In addition to monitoring viral variants associated with drug resistance, methods for the molecular amplification and sequencing of HCV RNA have also been instrumental in characterising HCV infections, including studies seeking to understand virus transmission and within-host evolution [1012]. Previously, these methods focused on specific regions of the HCV genome, or analysed the entire genome in separate fragments, which is laborious, cost-prohibitive and leads to analysis issues, including uneven coverage due to amplicon pooling, artificial recombinants during genome assemby and multiple PCR primer bias. Therefore, there is a need for sensitive methods that can amplify the entire viral genome from all GTs in clinical samples.
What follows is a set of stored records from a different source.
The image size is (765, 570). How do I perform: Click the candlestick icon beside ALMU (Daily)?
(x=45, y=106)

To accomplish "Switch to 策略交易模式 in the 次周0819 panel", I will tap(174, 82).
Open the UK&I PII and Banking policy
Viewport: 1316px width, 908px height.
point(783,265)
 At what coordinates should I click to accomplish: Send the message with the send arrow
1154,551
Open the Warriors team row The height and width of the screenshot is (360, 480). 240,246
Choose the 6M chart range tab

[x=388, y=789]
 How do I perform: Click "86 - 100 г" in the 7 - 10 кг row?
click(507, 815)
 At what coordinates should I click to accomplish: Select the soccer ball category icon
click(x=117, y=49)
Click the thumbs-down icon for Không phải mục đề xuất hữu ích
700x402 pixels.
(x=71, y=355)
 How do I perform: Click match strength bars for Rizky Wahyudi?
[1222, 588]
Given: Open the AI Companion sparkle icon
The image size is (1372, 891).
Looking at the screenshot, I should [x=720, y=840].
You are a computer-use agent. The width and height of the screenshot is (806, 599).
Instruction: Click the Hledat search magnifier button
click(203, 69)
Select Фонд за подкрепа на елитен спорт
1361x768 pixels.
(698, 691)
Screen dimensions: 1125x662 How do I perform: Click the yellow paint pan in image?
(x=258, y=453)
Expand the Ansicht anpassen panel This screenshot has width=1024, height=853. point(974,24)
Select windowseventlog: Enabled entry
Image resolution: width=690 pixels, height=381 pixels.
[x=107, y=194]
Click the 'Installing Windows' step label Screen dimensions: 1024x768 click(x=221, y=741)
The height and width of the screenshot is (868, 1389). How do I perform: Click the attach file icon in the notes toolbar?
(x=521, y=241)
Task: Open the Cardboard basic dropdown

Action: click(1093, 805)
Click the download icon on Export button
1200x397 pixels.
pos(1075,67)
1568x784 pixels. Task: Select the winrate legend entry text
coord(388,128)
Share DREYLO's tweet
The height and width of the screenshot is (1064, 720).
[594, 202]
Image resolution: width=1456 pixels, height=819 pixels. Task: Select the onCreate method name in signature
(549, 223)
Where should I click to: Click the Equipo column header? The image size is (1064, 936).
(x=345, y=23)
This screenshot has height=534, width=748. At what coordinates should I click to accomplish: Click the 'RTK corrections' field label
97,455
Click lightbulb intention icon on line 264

A few reports have described the amplification of near full-length HCV genomes, however these were either limited by the sensitivity of the methodology or coverage of all major genotypes [1315]. Recently, RNA sequencing technology has been applied to sequence HCV in a non-specific manner [15]. While these methods offer the advantage of reduced primer bias and reduced upstream labour, they require increased labour in data analysis, have reduced sensitivity and increased overall cost per sample [15].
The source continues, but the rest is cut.